==== Teks Dokumen ====

Ngelmu.co – Tegas mengkritik, sejumlah guru besar, dekan, dan akademisi, dari 67 perguruan tinggi di Tanah Air, menyampaikan keberatan dengan pengesahan Undang-Undang Omnibus Law Cipta Kerja (Ciptaker).
“Mengapa UU Ciptaker, yang prosedur dan materinya, yang muatannya banyak bermasalah, harus terburu-buru disahkan?”
Tanya perwakilan dari akademisi, Prof Susi Dwi Harijanti, dalam pernyataannya yang disiarkan secara daring, di Jakarta, Rabu (7/10) kemarin.
“Bahkan, menyita waktu istirahat para anggota dewan dan menteri, yang terhormat,” sambung Guru Besar Universitas Padjadjaran itu, seperti dilansir Republika.
Susi mengatakan, pernyataan sikap para guru besar, dekan, pun akademisi, adalah bentuk tanggung jawab kaum akademik dan intelektual.
Ia, juga menyoroti pengesahan UU Ciptaker, Senin (5/10) lalu, yang dilakukan pada malam hari.
“Pengesahan pada tengah malam itu menjungkirbalikkan perspektif publik, pada gambaran kerja DPR dan pemerintah, pada pembentukan UU,” tuturnya.
“Biasanya, DPR dan pemerintah, lamban dalam membuat UU, bahkan UU yang jelas-jelas dibutuhkan oleh rakyat, malah ditunda pembahasannya,” imbuh Susi.
Baca Juga: Guru Besar ITS, “Omnibus Law Jadikan Rakyat Indonesia Jongos di Negeri Sendiri“
UU tersebut, lanjutnya, sudah panen kritik sejak masih berbentuk draf. Namun, pembuat UU, bergeming.
Seolah tak mendengar suara rakyat. Padahal, berdasarkan UU, partisipasi publik, wajib dilibatkan dalam penyusunan aturan.
“Lalu dianggap apa partisipasi publik? Apakah tidak ingin mendengarkan suara kami, sebagai pemegang kedaulatan?” tanya Susi.

====

**Tugas Anda**
a – Menurut teks dokumen, para guru besar, dekan, dan akademisi yang menyampaikan keberatan berasal dari berapa perguruan tinggi?
b – Terjemahkan kalimat dari teks dokumen ini ke dalam bahasa Inggris: "Susi mengatakan, pernyataan sikap para guru besar, dekan, pun akademisi, adalah bentuk tanggung jawab kaum akademik dan intelektual."

==== Data ====

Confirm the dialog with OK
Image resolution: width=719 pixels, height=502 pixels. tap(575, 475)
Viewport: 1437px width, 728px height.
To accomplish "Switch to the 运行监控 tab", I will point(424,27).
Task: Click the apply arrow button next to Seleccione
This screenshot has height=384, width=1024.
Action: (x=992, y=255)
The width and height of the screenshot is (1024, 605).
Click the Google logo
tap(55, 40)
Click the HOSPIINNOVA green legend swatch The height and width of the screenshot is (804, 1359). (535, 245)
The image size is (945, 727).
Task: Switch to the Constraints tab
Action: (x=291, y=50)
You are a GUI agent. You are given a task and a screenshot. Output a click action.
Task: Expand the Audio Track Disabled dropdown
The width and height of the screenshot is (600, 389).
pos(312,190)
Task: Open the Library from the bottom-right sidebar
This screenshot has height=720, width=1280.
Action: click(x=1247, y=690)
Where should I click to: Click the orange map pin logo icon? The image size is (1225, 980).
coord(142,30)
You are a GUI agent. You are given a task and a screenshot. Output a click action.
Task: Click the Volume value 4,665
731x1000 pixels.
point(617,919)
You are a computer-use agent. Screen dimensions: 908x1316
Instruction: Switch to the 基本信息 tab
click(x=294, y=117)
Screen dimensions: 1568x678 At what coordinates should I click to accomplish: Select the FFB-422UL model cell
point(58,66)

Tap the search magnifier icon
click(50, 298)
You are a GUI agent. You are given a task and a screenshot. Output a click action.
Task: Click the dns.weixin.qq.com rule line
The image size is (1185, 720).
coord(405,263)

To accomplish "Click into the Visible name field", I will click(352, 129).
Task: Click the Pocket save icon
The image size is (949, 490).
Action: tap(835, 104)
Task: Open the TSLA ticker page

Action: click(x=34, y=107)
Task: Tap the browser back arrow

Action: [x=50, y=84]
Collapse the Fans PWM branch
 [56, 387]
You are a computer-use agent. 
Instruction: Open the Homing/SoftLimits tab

====

**Kunci Jawaban**
a – Dari 67 perguruan tinggi di Tanah Air.

b – Susi said that the statement of position by the professors, deans, and academics is a form of responsibility on the part of the academic and intellectual community.